Jay Higginbotham Event

Reinterment of Mexican War Veterans


Welcome to our website home!

History is being reborn in our community with the programs and projects of the Jackson County Historical and Genealogy Society. Attendance at our monthly meetings continues to grow, nurtured by a diversity of entertaining and educational programs.  

We have enjoyed each other’s fellowship as we learn about our local history and identify ways to protect the heritage of our past. We are a publishing society with an annual journal (free to members), and in 2009 we published a Cemetery Book that celebrates the lives of 45,000 citizens in a format valuable to genealogists and historians. 
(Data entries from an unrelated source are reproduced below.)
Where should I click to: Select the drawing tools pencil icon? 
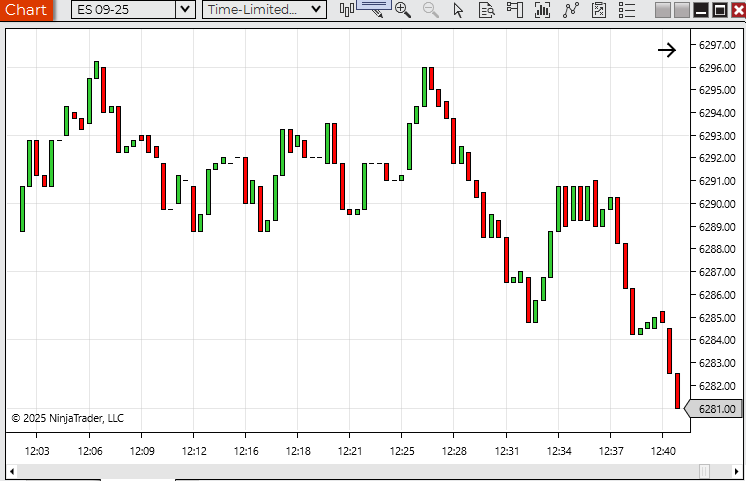(374, 8)
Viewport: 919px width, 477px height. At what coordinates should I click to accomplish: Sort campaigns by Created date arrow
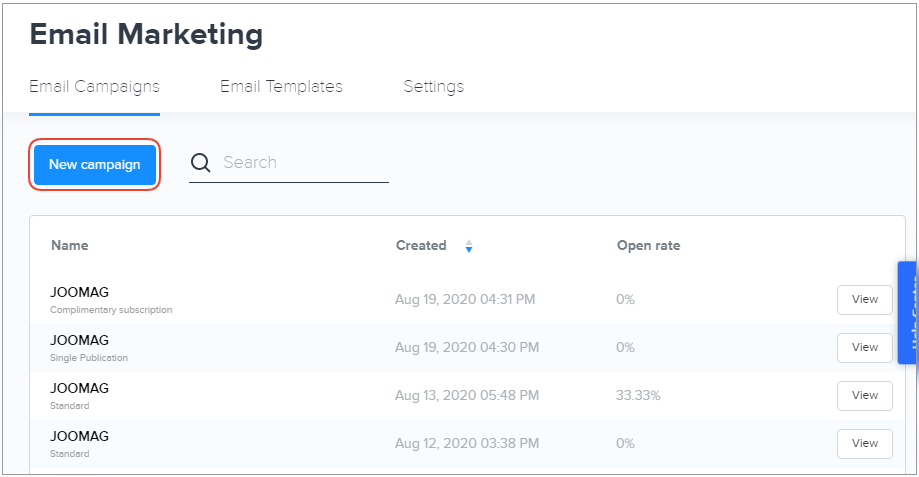coord(469,246)
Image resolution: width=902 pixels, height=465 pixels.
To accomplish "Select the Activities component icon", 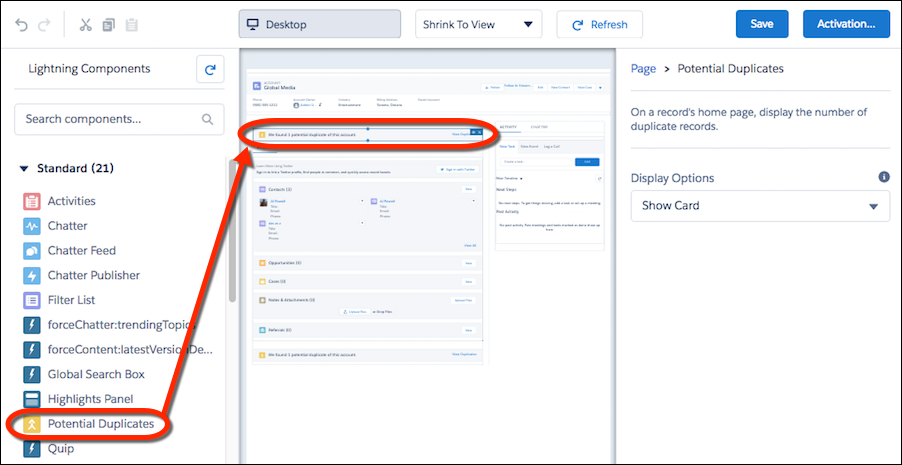I will tap(31, 201).
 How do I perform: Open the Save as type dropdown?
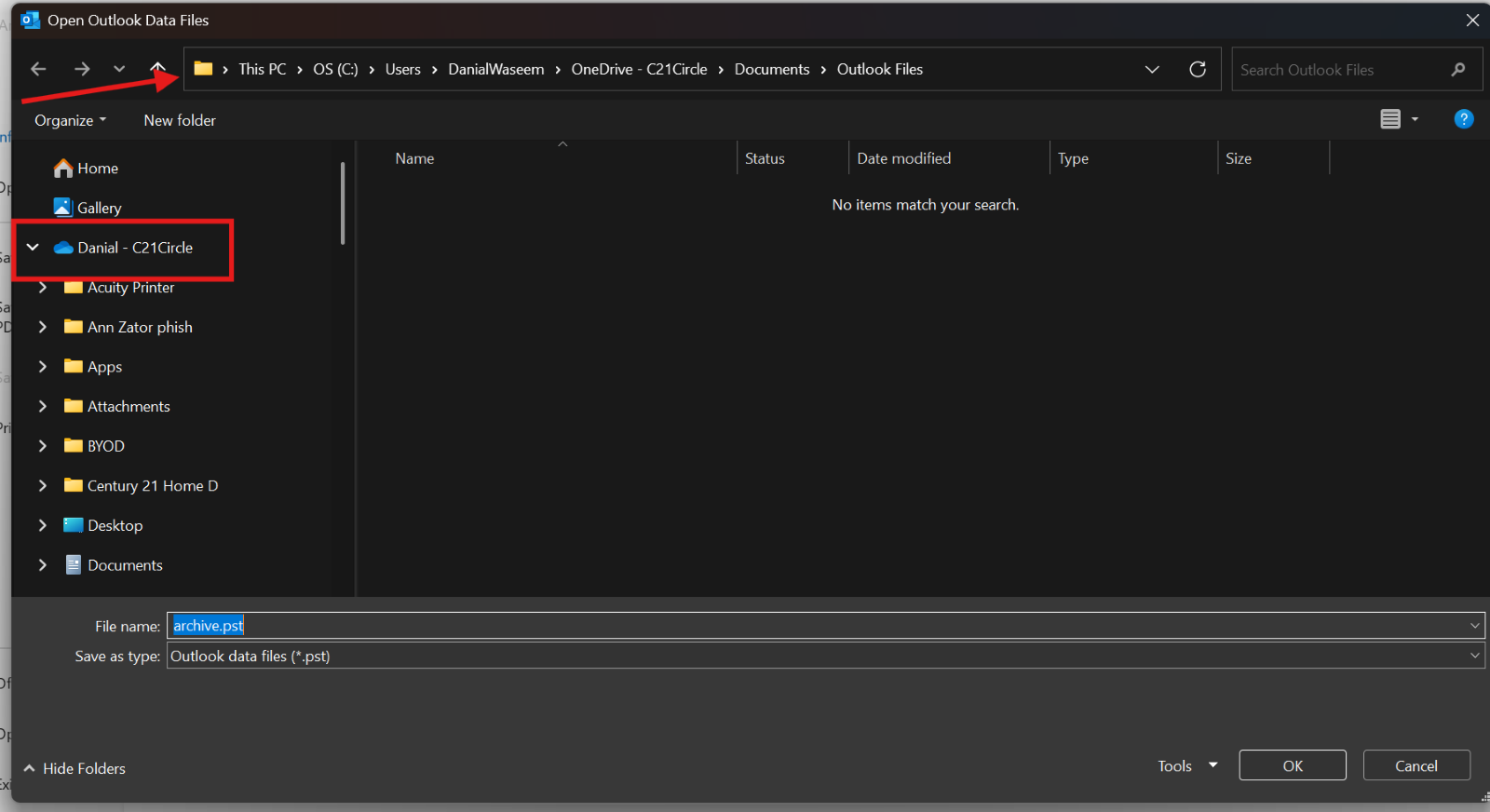click(1474, 656)
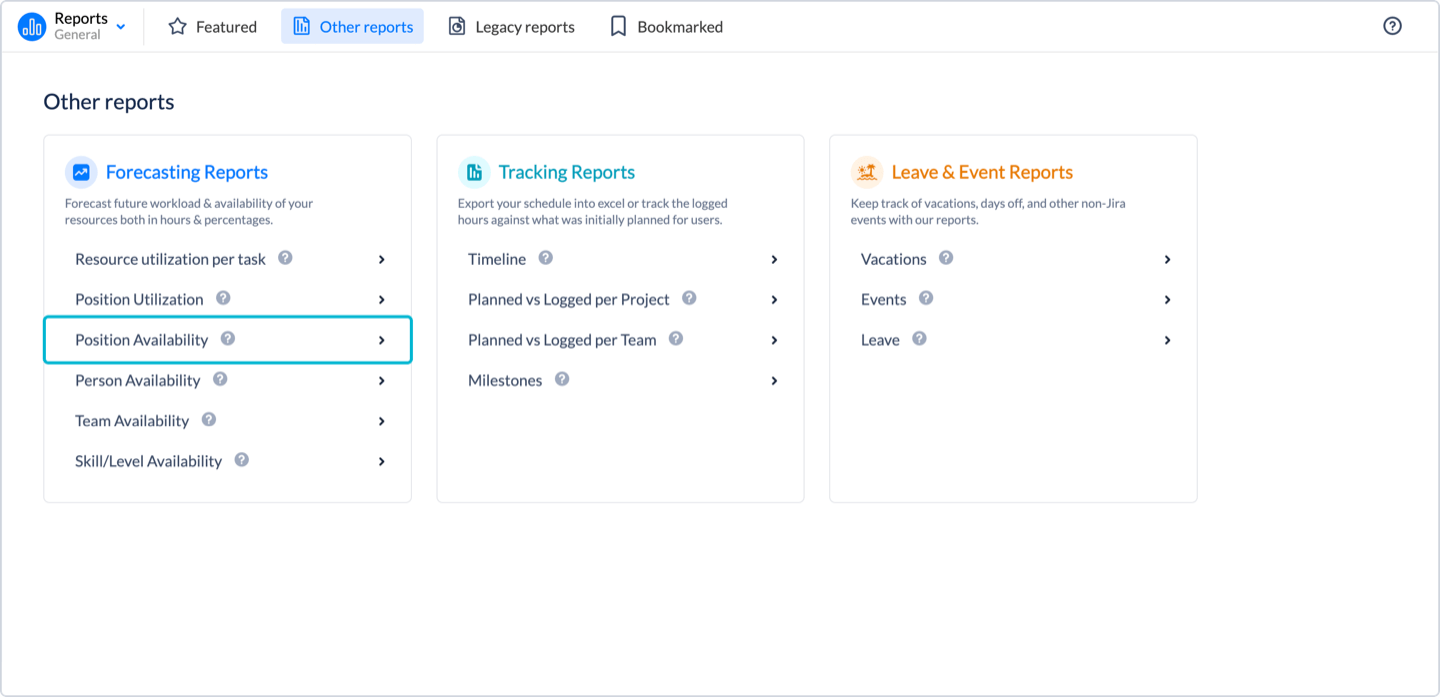Viewport: 1440px width, 697px height.
Task: Click question mark icon next to Skill/Level Availability
Action: pyautogui.click(x=241, y=460)
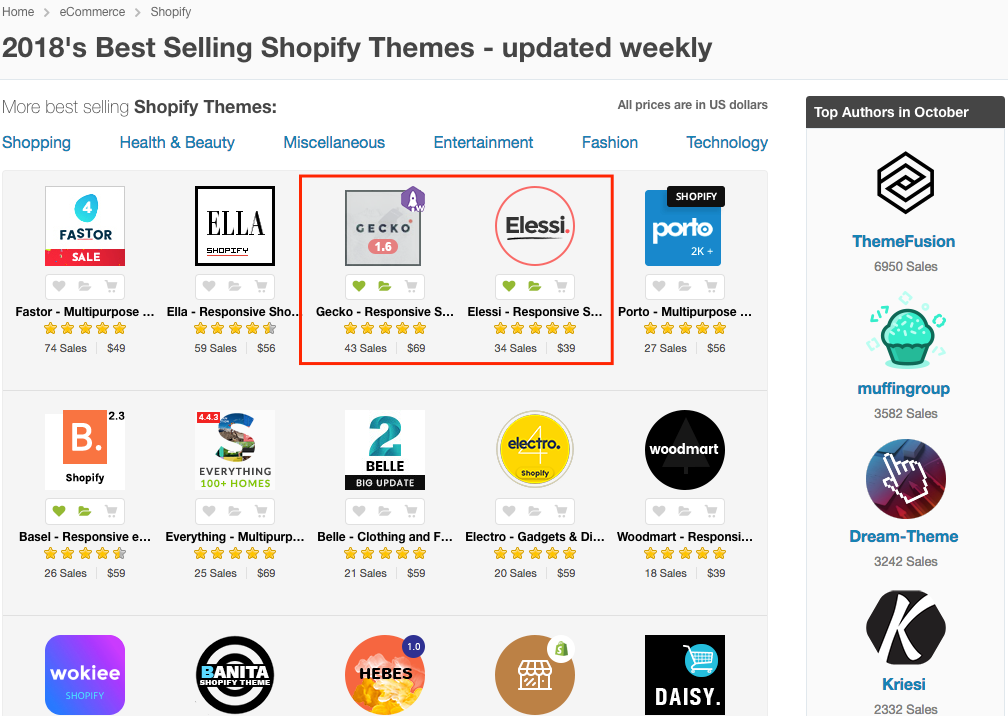1008x716 pixels.
Task: Toggle favorite heart on Gecko theme
Action: click(x=359, y=286)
We meet the fourth Tuesday of each month at 6 p.m. in the meeting room at Pascagoula Public Library. Meetings last about an hour and we regularly have refreshments and a free door prize drawing for a historical book. Meetings and membership are open to the public. We serve all of Jackson County's communities and municipalities.

 

 

Tuesday, July 27, Program, 6 p.m.

Lost and Found - The History of Spain and the Mississippi Sound

Martin Britt (pictured),  program director of Home of Grace Christian Addiction Recovery Program and a licensed and ordained minister who has written various Christian educational books, is planning to release his first purely history book at year's end. On Tuesday, July 27, 6 p.m., he  will present a program on his work, titled "Lost and Found: The History of Spain and the Mississippi Sound," at the monthly meeting that is open to the public of the Jackson County Historical and Genealogical Society.

 

 

 

 

 

This 1810 map shows East and West Florida, the territories that formed Spanish Florida. Jackson County was a part of West Florida,  a region on the north shore of the Gulf of Mexico, which underwent several boundary and sovereignty changes during colonization.

 

 

 

Two-volume history nears publication

New study focuses on Spanish colonization

of Jackson County during West Florida era

      Ten different flags flew over Jackson County from 1540 to present as its history was shaped by colonization, the American Revolution, statehood and the Civil War Between the States. The Spanish flag flew here from 1540-1630 and 1780-1810 during the West Florida period. Not much has been written on Jackson County's place during the Spanish periods, but the Jackson County Historical and Genealogical Society leadership is noticing a reversal in that trend.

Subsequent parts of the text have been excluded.